# What is needed:
Look through the entries below. Report each line that has the word "computer" in it.

(Collected data entries)

◇ ◇ ◇ ◇ ◇ ◇ ◇

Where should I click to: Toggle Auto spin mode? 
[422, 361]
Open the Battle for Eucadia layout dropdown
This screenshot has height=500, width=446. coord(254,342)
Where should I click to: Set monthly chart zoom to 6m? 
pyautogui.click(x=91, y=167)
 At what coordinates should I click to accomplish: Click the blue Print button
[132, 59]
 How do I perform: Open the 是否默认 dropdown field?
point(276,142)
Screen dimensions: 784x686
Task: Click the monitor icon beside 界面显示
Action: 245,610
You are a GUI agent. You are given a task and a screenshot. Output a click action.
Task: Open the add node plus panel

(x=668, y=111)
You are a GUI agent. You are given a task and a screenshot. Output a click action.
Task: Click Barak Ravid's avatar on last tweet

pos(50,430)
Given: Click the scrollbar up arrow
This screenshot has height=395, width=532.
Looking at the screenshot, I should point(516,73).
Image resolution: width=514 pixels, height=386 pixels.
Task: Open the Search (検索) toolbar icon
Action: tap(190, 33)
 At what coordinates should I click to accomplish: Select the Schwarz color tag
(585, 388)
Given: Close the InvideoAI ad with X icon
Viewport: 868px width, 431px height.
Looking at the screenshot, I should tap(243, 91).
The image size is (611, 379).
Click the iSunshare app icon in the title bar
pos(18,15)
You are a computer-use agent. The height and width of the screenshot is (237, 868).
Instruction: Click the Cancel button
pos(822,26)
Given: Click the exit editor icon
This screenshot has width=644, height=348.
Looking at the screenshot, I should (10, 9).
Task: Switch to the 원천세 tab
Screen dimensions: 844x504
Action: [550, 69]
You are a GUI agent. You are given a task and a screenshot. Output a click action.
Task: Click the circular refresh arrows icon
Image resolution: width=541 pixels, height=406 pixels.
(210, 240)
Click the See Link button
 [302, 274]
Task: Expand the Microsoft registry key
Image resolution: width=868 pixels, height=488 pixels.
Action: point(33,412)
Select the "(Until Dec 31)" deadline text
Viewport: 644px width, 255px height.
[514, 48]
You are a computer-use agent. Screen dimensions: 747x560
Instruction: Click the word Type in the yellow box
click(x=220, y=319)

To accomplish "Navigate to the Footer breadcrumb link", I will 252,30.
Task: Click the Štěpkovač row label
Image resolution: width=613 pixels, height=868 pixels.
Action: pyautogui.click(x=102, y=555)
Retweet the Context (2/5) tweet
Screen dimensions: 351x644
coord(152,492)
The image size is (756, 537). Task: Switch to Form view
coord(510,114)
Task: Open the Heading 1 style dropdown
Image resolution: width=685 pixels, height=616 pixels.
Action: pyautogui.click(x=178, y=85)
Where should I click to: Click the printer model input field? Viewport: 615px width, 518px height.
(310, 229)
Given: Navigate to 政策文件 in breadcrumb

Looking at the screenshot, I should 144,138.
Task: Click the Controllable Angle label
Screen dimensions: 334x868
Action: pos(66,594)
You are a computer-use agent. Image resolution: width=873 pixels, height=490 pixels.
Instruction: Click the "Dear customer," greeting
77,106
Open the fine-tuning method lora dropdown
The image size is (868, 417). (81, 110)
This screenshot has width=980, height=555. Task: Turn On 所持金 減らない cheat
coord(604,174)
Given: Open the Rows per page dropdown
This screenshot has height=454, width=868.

◇ ◇ ◇ ◇ ◇ ◇ ◇

# Your solution:
You are a computer-use agent. The height and width of the screenshot is (237, 868).
You are a computer-use agent. Screen dimensions: 747x560
You are a computer-use agent. Image resolution: width=873 pixels, height=490 pixels.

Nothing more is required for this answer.